Nyaman tanpa iklan. Langganan BisnisPro

Aset First Travel Disita Negara, Advokat Ajukan Gugatan ke MK

Mahkamah Agung (MA) dalam putusan kasasinya menyatakan barang-barang bukti hasil tindak pidana penipuan dan pencucian uang pemilik First Travel dirampas untuk negara.
Sejumlah pengacara mengajukan uji materi ke Mahkamah Konstitusi untuk menguji pasal yang menyatakan aset tindak pidana disita oleh negara./Anatar-Indrianto Eko Suwarso
Sejumlah pengacara mengajukan uji materi ke Mahkamah Konstitusi untuk menguji pasal yang menyatakan aset tindak pidana disita oleh negara./Anatar-Indrianto Eko Suwarso

Kabar24.com, JAKARTA — Problematika hukum seputar perampasan aset PT First Anugerah Karya Wisata atau First Travel berujung pada permohonan uji materi di Mahkamah Konstitusi (MK).

Sebagaimana diketahui, Mahkamah Agung (MA) dalam putusan kasasinya menyatakan barang-barang bukti hasil tindak pidana penipuan dan pencucian uang pemilik First Travel dirampas untuk negara. Dasar putusan tersebut adalah Pasal 39 Kitab Undang-undang Hukum Pidana (KUHP) jo Pasal 46 Kitab Undang-undang Hukum Acara Pidana (KUHAP).
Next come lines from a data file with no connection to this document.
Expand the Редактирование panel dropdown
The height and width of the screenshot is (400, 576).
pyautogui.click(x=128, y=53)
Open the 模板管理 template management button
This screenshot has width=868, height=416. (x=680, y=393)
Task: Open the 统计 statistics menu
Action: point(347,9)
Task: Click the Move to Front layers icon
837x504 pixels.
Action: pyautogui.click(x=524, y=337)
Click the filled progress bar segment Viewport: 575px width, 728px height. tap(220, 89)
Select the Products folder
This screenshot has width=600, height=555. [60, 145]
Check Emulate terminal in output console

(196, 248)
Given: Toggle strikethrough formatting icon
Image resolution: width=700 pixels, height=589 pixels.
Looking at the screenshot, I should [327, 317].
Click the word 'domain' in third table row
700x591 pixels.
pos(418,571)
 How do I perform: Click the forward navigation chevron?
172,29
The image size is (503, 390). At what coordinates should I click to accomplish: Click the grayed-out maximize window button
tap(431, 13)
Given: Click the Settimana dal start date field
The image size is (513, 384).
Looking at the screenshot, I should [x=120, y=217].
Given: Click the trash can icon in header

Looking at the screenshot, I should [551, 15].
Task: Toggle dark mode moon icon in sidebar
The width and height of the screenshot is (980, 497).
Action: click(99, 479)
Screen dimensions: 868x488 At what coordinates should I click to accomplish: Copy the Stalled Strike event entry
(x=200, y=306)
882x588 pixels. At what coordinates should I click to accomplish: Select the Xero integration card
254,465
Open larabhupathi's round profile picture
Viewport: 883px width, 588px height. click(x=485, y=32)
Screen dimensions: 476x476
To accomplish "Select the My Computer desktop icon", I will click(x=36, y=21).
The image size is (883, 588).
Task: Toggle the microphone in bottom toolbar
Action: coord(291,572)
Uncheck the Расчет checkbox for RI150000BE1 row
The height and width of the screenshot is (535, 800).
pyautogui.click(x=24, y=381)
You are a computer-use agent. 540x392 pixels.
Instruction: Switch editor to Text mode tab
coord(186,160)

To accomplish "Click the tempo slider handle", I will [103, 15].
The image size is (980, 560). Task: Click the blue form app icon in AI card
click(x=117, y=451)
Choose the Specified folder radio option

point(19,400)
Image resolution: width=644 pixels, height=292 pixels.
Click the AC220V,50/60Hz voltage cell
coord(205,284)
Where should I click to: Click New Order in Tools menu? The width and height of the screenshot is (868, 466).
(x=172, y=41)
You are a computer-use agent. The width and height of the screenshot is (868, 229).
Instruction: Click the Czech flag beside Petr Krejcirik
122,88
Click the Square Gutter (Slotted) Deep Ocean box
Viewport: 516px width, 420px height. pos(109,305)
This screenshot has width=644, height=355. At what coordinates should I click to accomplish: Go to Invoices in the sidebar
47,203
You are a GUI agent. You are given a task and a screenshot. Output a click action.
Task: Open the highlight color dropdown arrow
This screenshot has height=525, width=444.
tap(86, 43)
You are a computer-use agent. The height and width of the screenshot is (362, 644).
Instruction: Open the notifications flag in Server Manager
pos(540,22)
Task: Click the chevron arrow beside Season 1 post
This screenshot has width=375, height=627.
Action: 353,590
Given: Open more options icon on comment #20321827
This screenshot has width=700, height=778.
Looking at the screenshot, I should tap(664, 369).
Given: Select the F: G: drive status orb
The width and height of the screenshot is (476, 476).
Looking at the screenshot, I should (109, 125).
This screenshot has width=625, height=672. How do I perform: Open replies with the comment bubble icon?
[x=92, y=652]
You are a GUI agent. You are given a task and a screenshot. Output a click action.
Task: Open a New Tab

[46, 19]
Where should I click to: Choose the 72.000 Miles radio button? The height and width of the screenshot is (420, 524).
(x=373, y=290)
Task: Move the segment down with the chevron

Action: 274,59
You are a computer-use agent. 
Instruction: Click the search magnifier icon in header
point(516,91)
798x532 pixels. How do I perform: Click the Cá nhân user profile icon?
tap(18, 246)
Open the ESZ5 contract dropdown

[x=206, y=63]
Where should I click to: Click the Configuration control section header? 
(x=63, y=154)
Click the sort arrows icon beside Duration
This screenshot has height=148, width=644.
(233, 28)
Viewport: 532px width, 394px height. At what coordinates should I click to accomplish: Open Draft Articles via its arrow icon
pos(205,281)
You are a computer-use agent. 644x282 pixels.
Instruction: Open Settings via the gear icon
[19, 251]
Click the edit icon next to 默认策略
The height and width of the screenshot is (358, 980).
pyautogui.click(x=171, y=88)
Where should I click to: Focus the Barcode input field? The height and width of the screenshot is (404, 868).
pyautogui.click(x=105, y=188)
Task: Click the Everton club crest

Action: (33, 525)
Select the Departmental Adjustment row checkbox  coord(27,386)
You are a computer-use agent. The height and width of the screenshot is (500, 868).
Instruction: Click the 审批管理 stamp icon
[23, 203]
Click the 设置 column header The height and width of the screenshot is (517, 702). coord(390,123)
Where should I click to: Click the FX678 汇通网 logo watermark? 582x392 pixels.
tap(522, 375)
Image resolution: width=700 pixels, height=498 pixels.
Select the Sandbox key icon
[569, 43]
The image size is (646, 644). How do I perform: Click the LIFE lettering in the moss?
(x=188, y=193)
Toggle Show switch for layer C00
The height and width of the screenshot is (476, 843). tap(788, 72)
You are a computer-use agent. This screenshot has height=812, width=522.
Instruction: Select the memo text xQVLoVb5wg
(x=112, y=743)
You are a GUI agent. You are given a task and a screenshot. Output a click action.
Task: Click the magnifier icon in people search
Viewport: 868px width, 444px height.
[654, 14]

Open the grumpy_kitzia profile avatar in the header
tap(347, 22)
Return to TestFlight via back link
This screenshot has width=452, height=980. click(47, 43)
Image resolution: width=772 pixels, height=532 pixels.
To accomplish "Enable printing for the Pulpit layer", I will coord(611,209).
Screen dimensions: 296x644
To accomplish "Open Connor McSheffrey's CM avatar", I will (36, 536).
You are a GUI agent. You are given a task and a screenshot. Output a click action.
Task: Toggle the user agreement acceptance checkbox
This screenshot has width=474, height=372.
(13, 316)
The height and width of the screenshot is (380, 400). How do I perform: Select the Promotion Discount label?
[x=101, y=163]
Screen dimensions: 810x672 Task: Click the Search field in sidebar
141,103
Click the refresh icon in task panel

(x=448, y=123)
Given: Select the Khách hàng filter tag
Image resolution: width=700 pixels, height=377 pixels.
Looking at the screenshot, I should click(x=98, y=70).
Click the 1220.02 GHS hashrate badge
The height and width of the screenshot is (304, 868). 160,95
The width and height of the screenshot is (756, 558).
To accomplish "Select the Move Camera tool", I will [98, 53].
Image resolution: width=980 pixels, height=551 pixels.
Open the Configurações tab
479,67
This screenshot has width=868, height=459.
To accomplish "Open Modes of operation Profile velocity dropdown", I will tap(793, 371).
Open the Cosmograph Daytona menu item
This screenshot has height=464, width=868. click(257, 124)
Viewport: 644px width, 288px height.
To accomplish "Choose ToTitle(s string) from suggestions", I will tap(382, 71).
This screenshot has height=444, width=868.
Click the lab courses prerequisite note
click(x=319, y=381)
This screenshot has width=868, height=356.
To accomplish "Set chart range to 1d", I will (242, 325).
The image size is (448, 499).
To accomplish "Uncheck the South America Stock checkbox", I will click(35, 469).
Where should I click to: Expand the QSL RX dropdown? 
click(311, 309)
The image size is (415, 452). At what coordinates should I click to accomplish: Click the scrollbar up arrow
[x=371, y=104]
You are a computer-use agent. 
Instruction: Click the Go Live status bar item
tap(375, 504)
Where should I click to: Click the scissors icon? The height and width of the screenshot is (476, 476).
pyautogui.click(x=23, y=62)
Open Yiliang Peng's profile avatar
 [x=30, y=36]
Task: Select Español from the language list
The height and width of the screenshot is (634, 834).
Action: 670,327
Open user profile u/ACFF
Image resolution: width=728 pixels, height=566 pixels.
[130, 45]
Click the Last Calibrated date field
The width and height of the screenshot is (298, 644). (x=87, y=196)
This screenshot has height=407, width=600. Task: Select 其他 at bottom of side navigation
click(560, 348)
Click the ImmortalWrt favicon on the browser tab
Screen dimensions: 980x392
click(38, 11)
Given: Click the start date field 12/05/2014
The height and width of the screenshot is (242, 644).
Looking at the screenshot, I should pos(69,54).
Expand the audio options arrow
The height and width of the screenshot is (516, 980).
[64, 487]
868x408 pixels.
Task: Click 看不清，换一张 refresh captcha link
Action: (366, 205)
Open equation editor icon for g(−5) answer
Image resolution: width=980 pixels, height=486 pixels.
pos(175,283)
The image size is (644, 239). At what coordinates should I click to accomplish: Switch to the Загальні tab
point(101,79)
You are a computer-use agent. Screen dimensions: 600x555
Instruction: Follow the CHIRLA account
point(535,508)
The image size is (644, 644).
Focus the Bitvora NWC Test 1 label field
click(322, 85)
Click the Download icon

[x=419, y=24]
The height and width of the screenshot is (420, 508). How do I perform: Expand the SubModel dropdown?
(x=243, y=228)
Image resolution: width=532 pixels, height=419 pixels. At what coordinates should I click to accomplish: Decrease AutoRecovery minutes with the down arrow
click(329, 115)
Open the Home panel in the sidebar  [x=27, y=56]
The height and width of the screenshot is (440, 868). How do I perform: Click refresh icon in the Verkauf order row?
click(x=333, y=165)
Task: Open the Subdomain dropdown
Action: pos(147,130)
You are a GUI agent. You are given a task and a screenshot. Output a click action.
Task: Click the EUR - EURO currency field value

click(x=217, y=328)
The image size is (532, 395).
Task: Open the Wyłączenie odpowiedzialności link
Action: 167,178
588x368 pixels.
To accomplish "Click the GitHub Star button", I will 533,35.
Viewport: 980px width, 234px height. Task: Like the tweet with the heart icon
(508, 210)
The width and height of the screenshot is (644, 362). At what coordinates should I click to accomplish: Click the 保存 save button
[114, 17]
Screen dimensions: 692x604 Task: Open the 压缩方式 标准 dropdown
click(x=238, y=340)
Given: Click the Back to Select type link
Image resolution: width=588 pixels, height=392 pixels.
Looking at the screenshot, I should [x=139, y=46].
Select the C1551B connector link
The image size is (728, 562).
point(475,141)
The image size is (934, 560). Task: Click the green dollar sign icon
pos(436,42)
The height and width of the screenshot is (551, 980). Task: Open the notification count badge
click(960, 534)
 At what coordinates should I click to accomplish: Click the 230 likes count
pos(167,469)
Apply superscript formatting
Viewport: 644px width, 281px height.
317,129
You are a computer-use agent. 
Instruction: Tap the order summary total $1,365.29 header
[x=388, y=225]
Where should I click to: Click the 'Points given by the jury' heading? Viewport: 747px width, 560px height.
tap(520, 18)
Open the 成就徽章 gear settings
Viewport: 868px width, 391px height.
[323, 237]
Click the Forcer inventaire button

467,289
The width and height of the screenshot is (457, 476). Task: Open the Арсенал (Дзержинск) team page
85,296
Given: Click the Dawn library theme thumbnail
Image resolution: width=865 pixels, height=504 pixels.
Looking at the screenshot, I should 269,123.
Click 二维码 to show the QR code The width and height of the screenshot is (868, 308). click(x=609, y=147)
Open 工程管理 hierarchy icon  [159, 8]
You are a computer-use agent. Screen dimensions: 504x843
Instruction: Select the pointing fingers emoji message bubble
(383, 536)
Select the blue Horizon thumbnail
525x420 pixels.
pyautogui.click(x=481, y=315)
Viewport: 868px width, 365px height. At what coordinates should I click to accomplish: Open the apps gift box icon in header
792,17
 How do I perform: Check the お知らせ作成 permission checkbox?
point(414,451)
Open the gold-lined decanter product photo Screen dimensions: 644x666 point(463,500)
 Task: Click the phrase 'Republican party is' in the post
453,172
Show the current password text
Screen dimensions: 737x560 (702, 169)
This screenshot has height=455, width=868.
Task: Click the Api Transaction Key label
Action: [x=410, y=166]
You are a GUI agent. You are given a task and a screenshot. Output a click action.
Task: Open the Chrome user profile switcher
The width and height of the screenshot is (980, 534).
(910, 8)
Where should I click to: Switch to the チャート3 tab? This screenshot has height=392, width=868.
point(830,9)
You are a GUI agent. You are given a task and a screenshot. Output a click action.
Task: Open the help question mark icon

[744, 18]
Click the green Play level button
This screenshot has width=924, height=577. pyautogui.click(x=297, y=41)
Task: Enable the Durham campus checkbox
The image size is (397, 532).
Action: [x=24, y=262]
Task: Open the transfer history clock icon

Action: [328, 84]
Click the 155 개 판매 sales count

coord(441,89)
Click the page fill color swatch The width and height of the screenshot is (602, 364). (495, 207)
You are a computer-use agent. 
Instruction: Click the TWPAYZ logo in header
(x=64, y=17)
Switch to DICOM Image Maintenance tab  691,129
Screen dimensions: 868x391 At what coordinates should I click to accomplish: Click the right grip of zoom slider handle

Untuk lebih jelasnya, begini bunyi Pasal 39 KUHP dan Pasal 46 KUHAP:

Pasal 39 KUHP

Ayat (1): Barang-barang kepunyaan terpidana yang diperoleh dari kejahatan atau yang sengaja dipergunakan untuk melakukan kejahatan, dapat dirampas.

Ayat (2): Dalam hal pemidanaan karena kejahatan yang tidak dilakukan dengan sengaja atau karena pelanggaran, dapat juga dijatuhkan putusan perampasan berdasarkan hal-hal yang ditentukan dalam undang-undang.

Ayat (3): Perampasan dapat dilakukan terhadap orang yang bersalah yang diserahkan kepada pemerintah, tetapi hanya atas barang-barang yang telah disita.


Pasal 46 KUHAP

Ayat (1): Benda yang dikenakan penyitaan dikembalikan kepada orang atau kepada mereka dari siapa benda itu disita, atau kepada orang atau kepada mereka yang paling berhak apabila:

a. Kepentingan penyidikan dan penuntutan tidak memerlukan lagi.

b. Perkara tersebut tidak jadi dituntut karena tidak cukup bukti atau ternyata tidak merupakan tindak pidana.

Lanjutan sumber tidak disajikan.